A valve job is an operation which is performed on any four stroke cycle, internal combustion engine, the purpose of which is to resurface the mating surfaces of the poppet valves and their respective valve seats that control the intake and exhaust of the air/fuel mixture that powers the motion of the pistons after the start cycle.

In the earliest automotive engines, the valves needed to be removed and the sealing surfaces sanded, ground or lapped multiple times during the life of a typical engine. As the decades passed, however, engines ran cleaner and the addition of tetraethyllead in gasoline meant that such maintenance became less frequent. Today, valve jobs are rarely done on passenger cars for the purpose of maintenance, although they are still quite common with high-performance cars.  Some reasons that may induce the need for a valve job in a modern passenger car include: excessive RPM, high mileage, overheating, material failure, corrosion, and foreign object damage (FOD).

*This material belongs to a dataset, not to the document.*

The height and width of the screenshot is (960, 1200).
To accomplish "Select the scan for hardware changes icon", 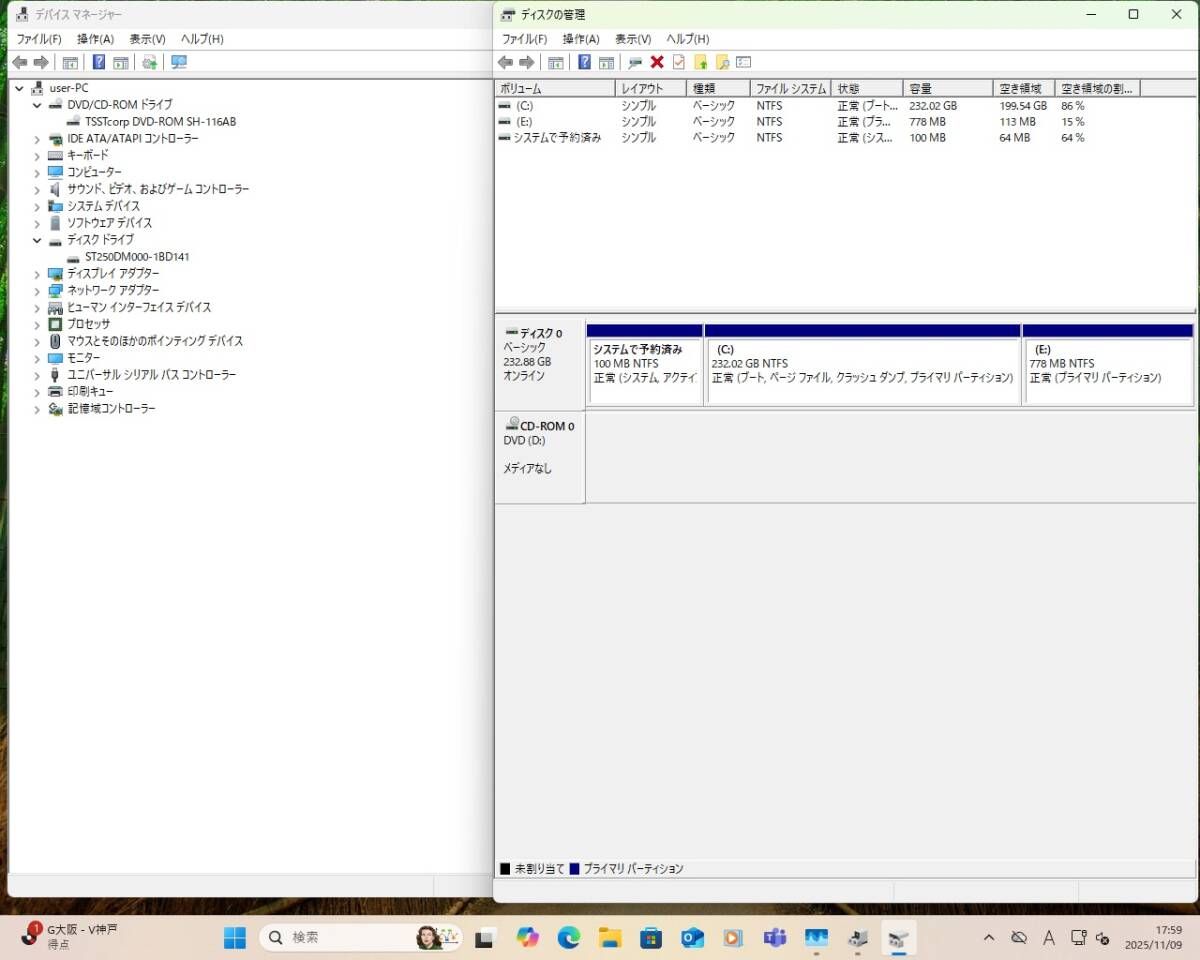I will tap(148, 62).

A valve job is best done with grinding stones and either electric or pneumatic tools.  Lapping compound and a lapping tool may be used, and is more economical for home auto repair, however lapping will only provide limited results and will not be effective on a valve or seat with anything more than very light wear or damage.

Modern engines have cylinder heads made of either iron or aluminum.  Iron cylinder heads most often have integral iron valve seats.  These seats are the softest and most susceptible to wear among modern engines.  Aluminum cylinder heads, however, have hardened steel valve seats, as aluminum would make a very poor seat.  These hardened steel seats are significantly better than the integral seats of an iron head, and can be relatively easily removed and replaced if needed.  If an integral iron seat needs to be replaced, the seat must be milled to allow the insertion of a new seat.  The new seat is then installed with application of a high-strength metal glue/adhesive.  Once installed, the seat is ground to the correct angle and width.

Valves and seats will usually have the same angle to mate properly.  That angle is usually 45 degrees, but 30 degrees can be found in many modern applications.  The mating angle is often accompanied by top and bottom angle cuts that are 15 degrees from each side of the mating angle (e.g. for a 45 degree seat, the top and bottom angles would be 30 and 60 degrees respectively).  This method increases air-flow, which gives mild horsepower, response, and efficiency improvements.

The seat mating angle of an intake seat will typically be one-half the width of the valve face (on a stock engine).  High performance applications will often have a very thin intake mating seat of approximately .025" to .030".  Exhaust seats should be about .060" less than the valve face, with the mating surface of the seat being .030" from both top and bottom of the valve face (putting the mating of the two in the middle of the valve face).  

Valves should be inspected for damage which will prevent proper operation and could lead to catastrophic failure. Cracking, pitting, channeling, and burning are typical problems leading to valve replacement. Even hair-line cracks make a valve unusable.  Pitting is permissible in small amounts, but should not be present on the face, margin, or stem. Channeling is a result of uneven heating of a valve (typically from improper seating during operation), and is evident by heat discoloration in an oval shape on the bottom of the valve and often visible at the base of the valve stem. Channeling that continues will lead to a burnt valve, which leads to melting away of a portion of the valve. If an engine is subjected to excessive RPM or sudden stoppage, all valves should be inspected for straightness. If a valve is bent, it will lead to failure very quickly and often damage other parts such as pistons, cylinder walls, other valves, valve guides, and valve-train components.

Some older cars have relatively soft valve seats that wear faster when operated without leaded fuel. These usually can be updated with hardened valve seats that resist wear, regardless of whether leaded or unleaded fuel is used.